Operations on Min Heap
- peek(): It returns the root element of Min Heap. Time Complexity of this operation is O(1).
- poll(): Removes the minimum element from MinHeap. Time Complexity of this Operation is O(Logn) as this operation needs to maintain the heap property (by calling heapify()) after removing root.
- insert(): Inserting a new key takes O(Logn) time. We add a new key at the end of the tree. IF new key is greater than its parent, then we don’t need to do anything. Otherwise, we need to traverse up to fix the violated heap property.
Heap is mostly used in algorithms that find the minimum or shortest path between two points like Dijkstra’s algorithm, to sort using heap sort, for priority queue implementations (min-heap), etc. Heaps, when used as a priority queues, can be used to remove/ find the elements with the highest or lowest priority.
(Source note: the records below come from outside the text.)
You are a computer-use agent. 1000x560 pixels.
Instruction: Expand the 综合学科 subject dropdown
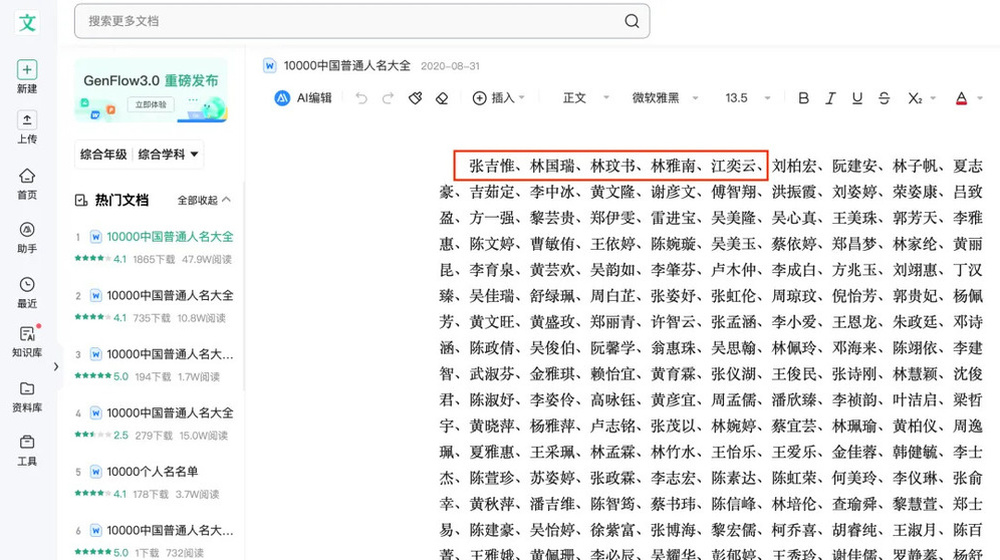(x=168, y=154)
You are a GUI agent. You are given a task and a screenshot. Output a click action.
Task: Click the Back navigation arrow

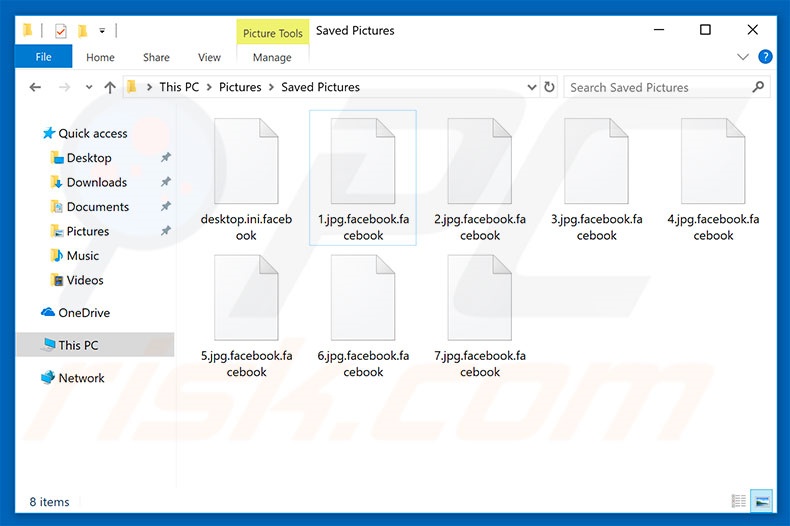point(35,87)
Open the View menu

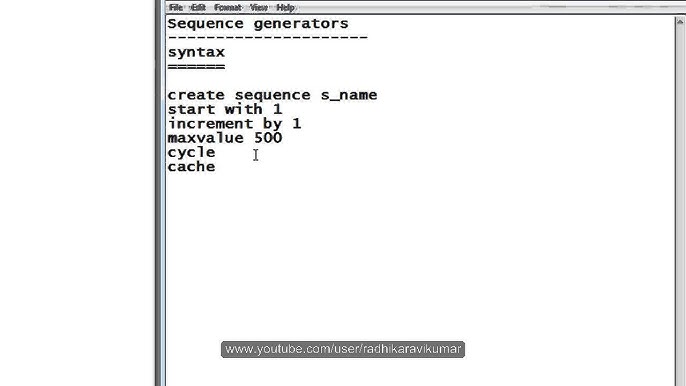point(259,7)
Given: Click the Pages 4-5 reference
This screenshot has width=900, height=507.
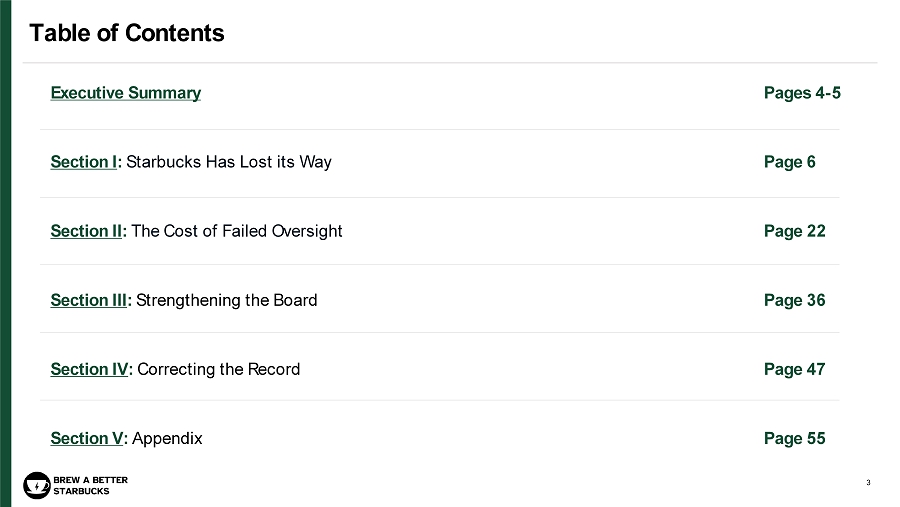Looking at the screenshot, I should coord(802,93).
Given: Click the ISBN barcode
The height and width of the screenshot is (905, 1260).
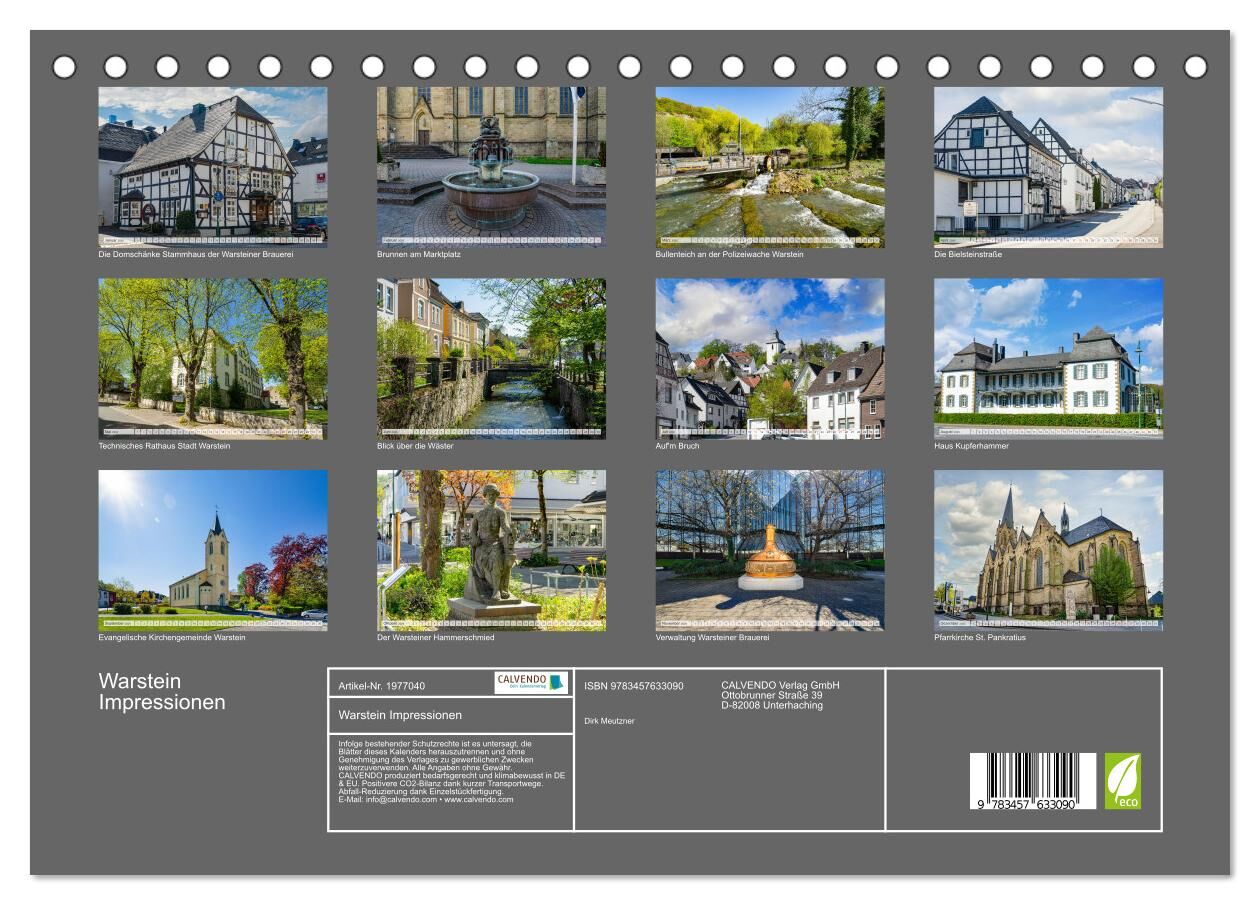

A binary heap is typically represented as an array with the root element will be at arr[0]. The traversal method use to achieve Array representation is Level Order.
public class MinHeap {
private int capacity;
private int size = 0;
private int[] heap;
private MinHeap(int capacity) {
this.capacity = capacity;
this.heap = new int[capacity];
}
// helper methods to get the node indices
private int getLeftChildIndex(int parentIndex) { return 2 * parentIndex + 1; }
private int getRightChildIndex(int parentIndex) { return 2 * parentIndex + 2;}
private int getParentIndex(int childIndex) { return (childIndex - 1) / 2; }
// helper methods to check aif the child or parent node exists
private boolean hasLeftChild(int index) {return getLeftChildIndex(index) < size;}
private boolean hasRightChild(int index) { return getRightChildIndex(index) < size;}
private boolean hasParent(int index) { return getParentIndex(index) >= 0; }
// get child or parent nodes values
private int leftChild(int parentIndex) { return heap[getLeftChildIndex(parentIndex)]; }
private int rightChild(int parentIndex) { return heap[getRightChildIndex(parentIndex)];
}
private int parent(int childIndex) { return heap[getParentIndex(childIndex)];
}
// Utility method: Swap indices
private void swap(int index1, int index2) {
int element = heap[index1];
heap[index1] = heap[index2];
heap[index2] = element;
}
// Utility method: increase array capacity if it's full
private void ensureCapacity() {
if (size == capacity) {
heap = Arrays.copyOf(heap, capacity * 2);
capacity = capacity * 2;}}
// Return root node in O(1) time complexity
private int peek() {
if (size == 0) { throw new NoSuchElementException(); }
return heap[0];
}
// Remove the minimum node value in O(Logn) time complexity since it requires re-heapify operation
private int poll() {
if (size == 0) { throw new NoSuchElementException(); }
int element = heap[0];
heap[0] = heap[size - 1];
size--;
heapifyDown();
return element;
}
//insert a new key in O(Logn) time complexity since it requires re-heapify operation
public void insert(int item) {
ensureCapacity();
heap[size] = item;
size++;
heapifyUp();
}
private void heapifyUp() {
int index = size - 1;
while (hasParent(index) && parent(index) > heap[index]) {
swap(getParentIndex(index), index);
index = getParentIndex(index);
}
}
private void heapifyDown() {
int index = 0;
while (hasLeftChild(index)) {
int smallestChildIndex = getLeftChildIndex(index);
if (hasRightChild(index) && rightChild(index) < leftChild(index)) {
smallestChildIndex = getRightChildIndex(index);
}
if (heap[index] < heap[smallestChildIndex]) {
break;
} else {
swap(index, smallestChildIndex);
}
index = smallestChildIndex;
}
}
private void printHeap() {
for (int i = 0; i < size; i++) {System.out.print(heap[i] + " ");}
}
Priority Queue data structure in Java can be directly used to represent the min-heap which by default, implements min-heap.
PriorityQueue<Integer> pQueue = new PriorityQueue<Integer>();
Max heap in Java can be represented using the Priority queue by using the Collections.reverseOrder to reverse the min-heap.